12/08/2019 às 14h17min - Atualizada em 12/08/2019 às 14h17min

Homem conta como matou tia no DF: “Enfiei um rodo na garganta dela”

O assassino disse ter cometido o crime porque não gostava do primo e que a mulher "falava mal" dele

O homem que matou a tia no Paranoá com requintes de crueldade, na quinta-feira (08/08/2019), contou detalhes do crime macabro. Fábio do Vale (foto em destaque), de 38 anos, decidiu tirar a vida de Maria Almeida do Vale, 68, porque ela teria “falado mal” dele e para se vingar do primo, com quem havia se desentendido algumas vezes. Após o feminicídio, o suspeito fugiu para o Sertão de Pernambuco, mas foi identificado e preso pela Polícia Rodoviária Federal (PRF) e reconduzido ao Distrito Federal por uma equipe da 6ª Delegacia de Polícia (Paranoá).
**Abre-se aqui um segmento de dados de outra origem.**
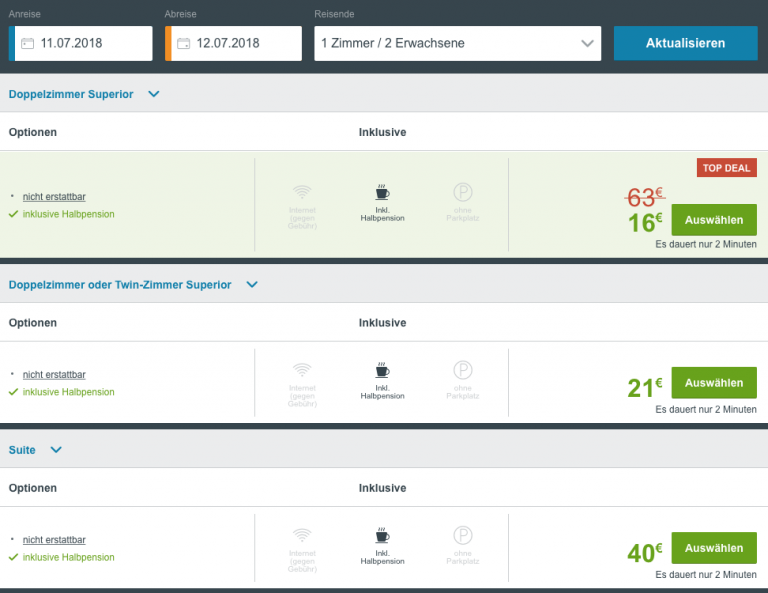Select the 16€ Doppelzimmer Superior offer with Auswählen
This screenshot has height=593, width=768.
pyautogui.click(x=713, y=219)
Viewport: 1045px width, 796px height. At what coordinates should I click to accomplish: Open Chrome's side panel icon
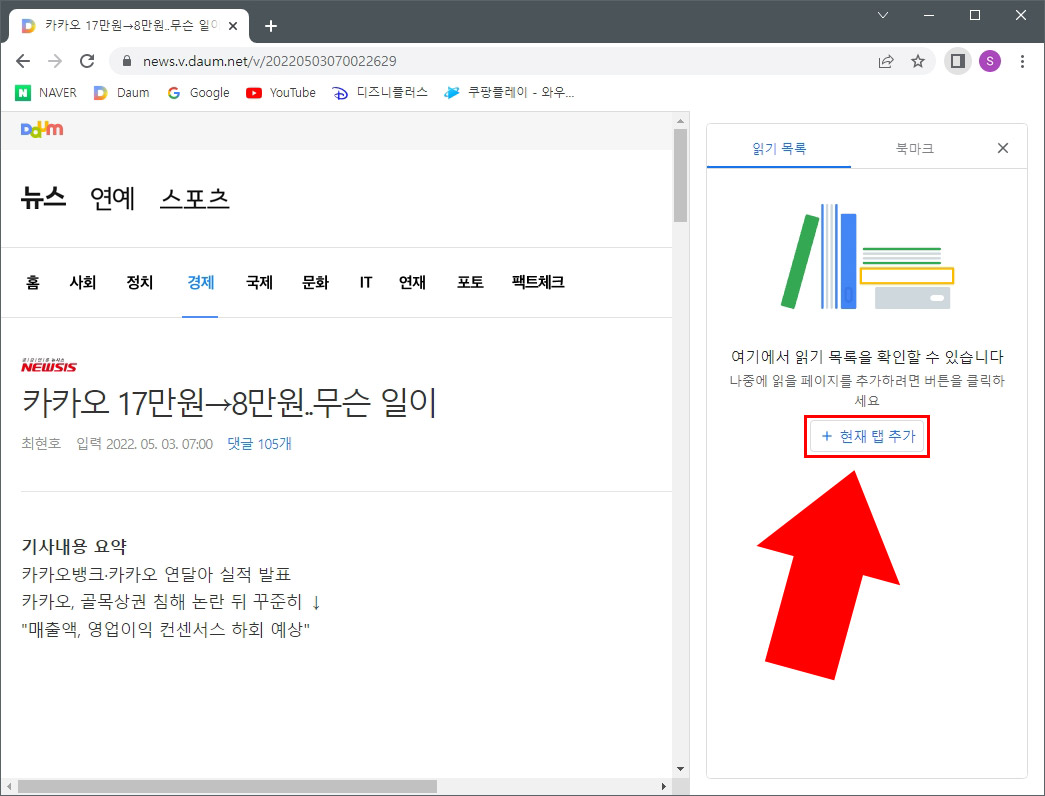tap(957, 61)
Na unidade policial, sem demonstrar remorso, narrou como impôs sofrimento à vítima: “Quando entrei no quarto, ela se preparava para dormir, estava só de camisola. Então, usei um rodo para espancar seu rosto diversas vezes. Depois, enfiei o cabo de madeira na garganta dela para ela parar de gemer”.
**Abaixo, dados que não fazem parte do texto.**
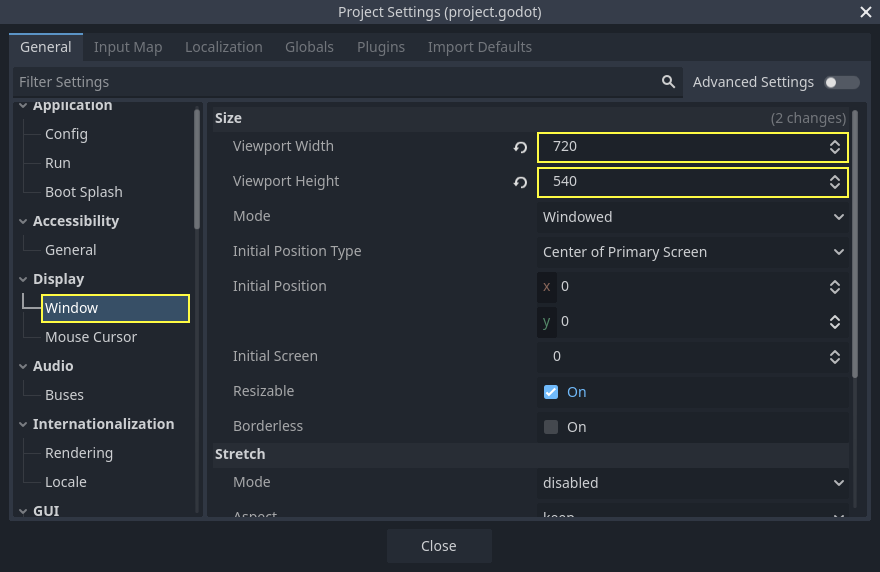Open the Import Defaults tab
The width and height of the screenshot is (880, 572).
[x=479, y=47]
O criminoso ainda pegou peças de roupa para vestir o cadáver. O objetivo seria camuflar os hematomas e estancar os sangramentos. Frio, ele ainda enrolou um pano no rosto de Maria Almeida e, depois, escondeu o tecido dentro de um capacete. “Ele passou um ano nutrindo ódio pela tia e o primo até consumar o feminicídio”, disse a delegada-chefe da 6ª DP, Jane Klébia.

Hugo Barreto/Metrópoles

Hugo Barreto/Metrópoles

Preso na 6ª DP, suspeito contou detalhes do crime macabro
A prisão

Vale foi preso pelos agentes da PRF na estação rodoviária de Ouricuri (PE), distante cerca de 620 quilômetros da capital do estado, Recife, na noite dessa sexta-feira (09/08/2019). Ele estava dentro de um ônibus interestadual no momento da abordagem.

eminicídio

Na noite desse sábado (10/08/2019), o crime foi reclassificado como feminicídio pela Polícia Civil do Distrito Federal. Conforme Jane Klébia, a mudança do status da ocorrência se deu em função do vínculo familiar – ela era tia de consideração – e da condição de fragilidade da vítima, uma idosa com dependência financeira.

Maria morava em Minas Gerais e estava em Brasília para visitar os familiares. Ela voltaria para a terra natal ainda no dia em que foi assassinada.

Momentos depois do crime, o sobrinho, suspeito pelo crime, embarcou em um ônibus com destino ao Piauí e depois pegou outro coletivo em direção a Pernambuco.